To have their sights set on the fall, and the spring at the latest, is exciting and a relief for Dr. Bleiler. “It has been a long and strenuous project,” he said.

Dr. Bleiler is a long-time skateboarder himself and a urologist in Falmouth. He is what he called a skate tourist. While on vacation with his family, he will seek out skate parks in different cities. He hopes that the Falmouth park could attract similar tourists.

He described his recent visit to the Venice Beach, California, skate park in which visitors packed the outside of the arena to watch others skate. He said that there was no supervision, but a “mob of kids having a great time.” There will be areas to watch boarders in the Falmouth park as well.

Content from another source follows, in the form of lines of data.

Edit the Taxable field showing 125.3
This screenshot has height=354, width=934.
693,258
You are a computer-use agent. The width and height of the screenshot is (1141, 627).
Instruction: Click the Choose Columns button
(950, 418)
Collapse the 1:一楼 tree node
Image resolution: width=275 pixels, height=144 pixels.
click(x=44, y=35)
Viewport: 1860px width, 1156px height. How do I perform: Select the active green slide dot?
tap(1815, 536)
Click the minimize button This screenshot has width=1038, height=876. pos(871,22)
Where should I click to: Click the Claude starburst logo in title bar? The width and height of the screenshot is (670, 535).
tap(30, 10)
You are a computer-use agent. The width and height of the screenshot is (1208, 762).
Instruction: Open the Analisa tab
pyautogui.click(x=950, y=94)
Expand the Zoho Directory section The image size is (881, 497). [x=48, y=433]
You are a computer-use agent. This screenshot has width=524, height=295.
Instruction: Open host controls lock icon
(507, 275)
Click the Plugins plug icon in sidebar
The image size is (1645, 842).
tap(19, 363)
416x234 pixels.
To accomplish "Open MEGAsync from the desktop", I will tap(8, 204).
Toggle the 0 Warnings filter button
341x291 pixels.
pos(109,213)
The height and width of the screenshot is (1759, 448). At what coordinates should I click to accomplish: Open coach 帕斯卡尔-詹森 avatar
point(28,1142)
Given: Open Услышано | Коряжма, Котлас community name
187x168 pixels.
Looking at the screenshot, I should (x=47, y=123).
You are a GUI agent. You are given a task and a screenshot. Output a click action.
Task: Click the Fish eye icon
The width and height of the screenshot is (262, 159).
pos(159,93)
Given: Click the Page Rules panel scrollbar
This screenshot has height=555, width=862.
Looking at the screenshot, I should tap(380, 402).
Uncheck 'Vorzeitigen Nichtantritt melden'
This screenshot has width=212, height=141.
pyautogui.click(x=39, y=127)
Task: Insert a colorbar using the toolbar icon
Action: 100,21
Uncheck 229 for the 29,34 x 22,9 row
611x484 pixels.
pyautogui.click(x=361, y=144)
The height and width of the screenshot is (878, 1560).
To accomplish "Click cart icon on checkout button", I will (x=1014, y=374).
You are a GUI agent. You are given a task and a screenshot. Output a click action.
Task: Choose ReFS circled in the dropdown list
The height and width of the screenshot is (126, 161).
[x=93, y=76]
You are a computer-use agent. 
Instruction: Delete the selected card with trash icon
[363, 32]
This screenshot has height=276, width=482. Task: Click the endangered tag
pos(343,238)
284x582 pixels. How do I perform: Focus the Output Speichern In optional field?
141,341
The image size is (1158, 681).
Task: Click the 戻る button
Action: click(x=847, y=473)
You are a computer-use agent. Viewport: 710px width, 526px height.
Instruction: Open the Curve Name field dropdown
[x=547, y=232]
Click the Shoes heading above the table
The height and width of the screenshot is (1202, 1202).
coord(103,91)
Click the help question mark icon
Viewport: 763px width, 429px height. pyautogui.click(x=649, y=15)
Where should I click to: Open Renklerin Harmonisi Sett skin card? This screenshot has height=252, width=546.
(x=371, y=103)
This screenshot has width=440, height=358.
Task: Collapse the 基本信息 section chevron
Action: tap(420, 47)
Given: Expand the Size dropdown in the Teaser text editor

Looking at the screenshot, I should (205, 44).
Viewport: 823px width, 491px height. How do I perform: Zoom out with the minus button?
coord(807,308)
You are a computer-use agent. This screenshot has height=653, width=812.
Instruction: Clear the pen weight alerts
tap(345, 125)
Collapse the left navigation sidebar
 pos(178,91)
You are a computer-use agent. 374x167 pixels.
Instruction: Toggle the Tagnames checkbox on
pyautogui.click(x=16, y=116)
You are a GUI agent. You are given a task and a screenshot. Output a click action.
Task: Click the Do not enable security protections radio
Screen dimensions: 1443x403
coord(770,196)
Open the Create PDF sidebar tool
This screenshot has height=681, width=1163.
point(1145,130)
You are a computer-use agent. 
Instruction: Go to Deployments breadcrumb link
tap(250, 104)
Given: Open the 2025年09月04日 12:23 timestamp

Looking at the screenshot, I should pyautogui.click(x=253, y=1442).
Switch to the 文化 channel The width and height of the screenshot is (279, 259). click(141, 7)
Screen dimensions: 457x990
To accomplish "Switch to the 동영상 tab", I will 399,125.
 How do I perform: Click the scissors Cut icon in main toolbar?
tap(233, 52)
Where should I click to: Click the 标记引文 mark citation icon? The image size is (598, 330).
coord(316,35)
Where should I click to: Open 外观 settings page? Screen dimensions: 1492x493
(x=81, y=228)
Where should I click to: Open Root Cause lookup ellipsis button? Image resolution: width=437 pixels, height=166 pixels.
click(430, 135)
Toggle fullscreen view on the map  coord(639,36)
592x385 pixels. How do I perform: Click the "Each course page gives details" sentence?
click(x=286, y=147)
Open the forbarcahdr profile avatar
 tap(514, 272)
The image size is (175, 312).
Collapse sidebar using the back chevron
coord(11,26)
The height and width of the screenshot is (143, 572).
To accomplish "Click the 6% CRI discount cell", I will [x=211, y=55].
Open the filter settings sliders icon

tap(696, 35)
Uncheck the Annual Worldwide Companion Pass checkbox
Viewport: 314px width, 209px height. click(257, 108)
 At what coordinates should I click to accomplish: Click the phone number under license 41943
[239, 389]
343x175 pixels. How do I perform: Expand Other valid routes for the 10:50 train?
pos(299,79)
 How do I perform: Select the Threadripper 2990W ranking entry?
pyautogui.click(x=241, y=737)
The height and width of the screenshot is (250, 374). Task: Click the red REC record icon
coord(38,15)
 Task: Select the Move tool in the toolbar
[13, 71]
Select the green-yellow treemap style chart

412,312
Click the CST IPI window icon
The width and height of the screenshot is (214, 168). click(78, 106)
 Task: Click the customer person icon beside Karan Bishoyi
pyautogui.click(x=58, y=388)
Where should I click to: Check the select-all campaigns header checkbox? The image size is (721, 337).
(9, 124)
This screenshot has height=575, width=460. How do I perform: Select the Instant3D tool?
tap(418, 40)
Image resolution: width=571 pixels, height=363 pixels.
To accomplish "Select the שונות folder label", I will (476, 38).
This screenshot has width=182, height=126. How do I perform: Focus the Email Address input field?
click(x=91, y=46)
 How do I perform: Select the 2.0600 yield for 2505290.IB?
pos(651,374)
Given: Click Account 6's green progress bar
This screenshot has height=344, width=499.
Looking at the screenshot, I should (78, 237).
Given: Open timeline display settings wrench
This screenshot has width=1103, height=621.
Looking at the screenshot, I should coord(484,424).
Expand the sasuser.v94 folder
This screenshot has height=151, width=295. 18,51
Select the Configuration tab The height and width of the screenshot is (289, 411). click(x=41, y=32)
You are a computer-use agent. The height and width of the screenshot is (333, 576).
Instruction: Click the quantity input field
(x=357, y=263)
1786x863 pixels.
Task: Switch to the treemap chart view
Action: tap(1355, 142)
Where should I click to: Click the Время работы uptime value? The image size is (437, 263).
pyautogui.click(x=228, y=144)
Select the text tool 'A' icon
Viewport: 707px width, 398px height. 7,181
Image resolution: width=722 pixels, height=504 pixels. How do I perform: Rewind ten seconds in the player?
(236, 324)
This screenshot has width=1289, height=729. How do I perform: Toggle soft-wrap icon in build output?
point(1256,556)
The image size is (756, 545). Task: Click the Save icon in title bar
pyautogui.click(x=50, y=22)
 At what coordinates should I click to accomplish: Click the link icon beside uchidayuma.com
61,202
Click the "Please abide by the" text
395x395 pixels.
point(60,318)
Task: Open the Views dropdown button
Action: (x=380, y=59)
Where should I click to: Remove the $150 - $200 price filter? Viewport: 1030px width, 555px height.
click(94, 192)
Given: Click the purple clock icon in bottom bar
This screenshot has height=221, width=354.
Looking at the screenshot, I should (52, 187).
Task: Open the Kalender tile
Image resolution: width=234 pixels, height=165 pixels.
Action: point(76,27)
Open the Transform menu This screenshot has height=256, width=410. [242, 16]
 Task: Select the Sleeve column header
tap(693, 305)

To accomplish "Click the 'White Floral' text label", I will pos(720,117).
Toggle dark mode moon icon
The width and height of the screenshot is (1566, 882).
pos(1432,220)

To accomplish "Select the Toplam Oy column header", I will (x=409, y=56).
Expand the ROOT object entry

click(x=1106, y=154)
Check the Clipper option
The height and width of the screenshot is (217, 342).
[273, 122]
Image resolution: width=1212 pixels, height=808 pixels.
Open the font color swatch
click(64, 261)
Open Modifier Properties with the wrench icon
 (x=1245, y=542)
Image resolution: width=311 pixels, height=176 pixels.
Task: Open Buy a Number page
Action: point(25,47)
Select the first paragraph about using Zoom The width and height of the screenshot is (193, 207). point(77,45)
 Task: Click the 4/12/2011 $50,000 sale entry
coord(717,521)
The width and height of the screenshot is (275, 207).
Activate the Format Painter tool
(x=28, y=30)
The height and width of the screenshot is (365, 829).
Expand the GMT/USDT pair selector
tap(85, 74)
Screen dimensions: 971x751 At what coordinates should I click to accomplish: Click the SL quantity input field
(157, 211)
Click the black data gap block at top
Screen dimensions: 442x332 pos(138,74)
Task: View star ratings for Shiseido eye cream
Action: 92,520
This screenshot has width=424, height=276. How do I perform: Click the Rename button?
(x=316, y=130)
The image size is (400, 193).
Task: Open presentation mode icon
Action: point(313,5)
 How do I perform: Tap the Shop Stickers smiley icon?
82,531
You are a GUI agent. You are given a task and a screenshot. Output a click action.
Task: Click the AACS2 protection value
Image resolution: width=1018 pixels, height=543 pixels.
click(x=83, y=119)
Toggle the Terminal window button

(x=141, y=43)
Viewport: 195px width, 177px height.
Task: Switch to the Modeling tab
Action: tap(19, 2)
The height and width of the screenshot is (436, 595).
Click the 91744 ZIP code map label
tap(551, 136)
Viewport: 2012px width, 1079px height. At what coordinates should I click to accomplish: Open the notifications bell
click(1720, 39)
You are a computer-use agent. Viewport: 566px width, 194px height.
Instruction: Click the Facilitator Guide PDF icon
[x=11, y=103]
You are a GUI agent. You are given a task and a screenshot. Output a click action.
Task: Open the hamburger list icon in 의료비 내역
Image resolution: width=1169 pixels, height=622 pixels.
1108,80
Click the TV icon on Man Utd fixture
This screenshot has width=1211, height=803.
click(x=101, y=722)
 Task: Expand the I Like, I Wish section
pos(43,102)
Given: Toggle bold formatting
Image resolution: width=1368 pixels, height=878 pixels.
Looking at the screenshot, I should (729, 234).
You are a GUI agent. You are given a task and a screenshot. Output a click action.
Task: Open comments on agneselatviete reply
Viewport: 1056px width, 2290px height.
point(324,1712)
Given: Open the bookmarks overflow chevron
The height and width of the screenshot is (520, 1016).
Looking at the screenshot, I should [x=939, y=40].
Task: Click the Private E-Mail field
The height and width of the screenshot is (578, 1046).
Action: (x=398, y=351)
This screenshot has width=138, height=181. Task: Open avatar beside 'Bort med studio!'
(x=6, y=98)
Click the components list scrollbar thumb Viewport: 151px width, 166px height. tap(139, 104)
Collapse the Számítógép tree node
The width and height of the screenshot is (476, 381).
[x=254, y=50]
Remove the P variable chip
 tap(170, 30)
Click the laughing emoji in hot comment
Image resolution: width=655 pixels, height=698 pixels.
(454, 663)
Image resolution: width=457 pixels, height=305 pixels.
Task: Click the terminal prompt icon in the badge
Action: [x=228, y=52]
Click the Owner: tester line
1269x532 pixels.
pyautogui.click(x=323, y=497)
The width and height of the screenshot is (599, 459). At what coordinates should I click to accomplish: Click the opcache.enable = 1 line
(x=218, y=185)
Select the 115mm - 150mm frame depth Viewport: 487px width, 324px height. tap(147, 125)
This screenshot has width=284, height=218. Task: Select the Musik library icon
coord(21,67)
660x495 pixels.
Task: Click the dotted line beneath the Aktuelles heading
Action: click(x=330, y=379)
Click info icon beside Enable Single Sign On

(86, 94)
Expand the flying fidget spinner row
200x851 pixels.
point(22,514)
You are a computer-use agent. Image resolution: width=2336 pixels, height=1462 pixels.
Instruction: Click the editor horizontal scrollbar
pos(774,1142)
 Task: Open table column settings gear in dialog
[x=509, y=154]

The association has also received $185,000 in Community Preservation Act funds, $5,000 from the Kelley Foundation, $25,000 from the Lorusso Foundation, $1,000 from the Woods Hole Foundation, and $1,000 from both the Cape Cod Five Foundation and the Cape Cod Five Falmouth Fund.

Dr. Bleiler said that Sandra L. Cuny, Kathleen Jesperson, Ann Richards, David Chapman, and Timothy Cole, all of Falmouth; and Falmouth recreation director Helen E. Kennedy have all made the project happen. The Falmouth Skate Park Association is part of Falmouth, Together We Can, Inc., a nonprofit.

Dr. Bleiler said that some of his best memories of childhood came from his time skateboarding in Pennsylvania, when he and his friends would sneak into a local skate park. “There weren’t any coaches and no screaming parents. There was no out of bounds and no buzzer. And you’re outside,” he said. “Those are some of the happiest times I can remember as a kid.”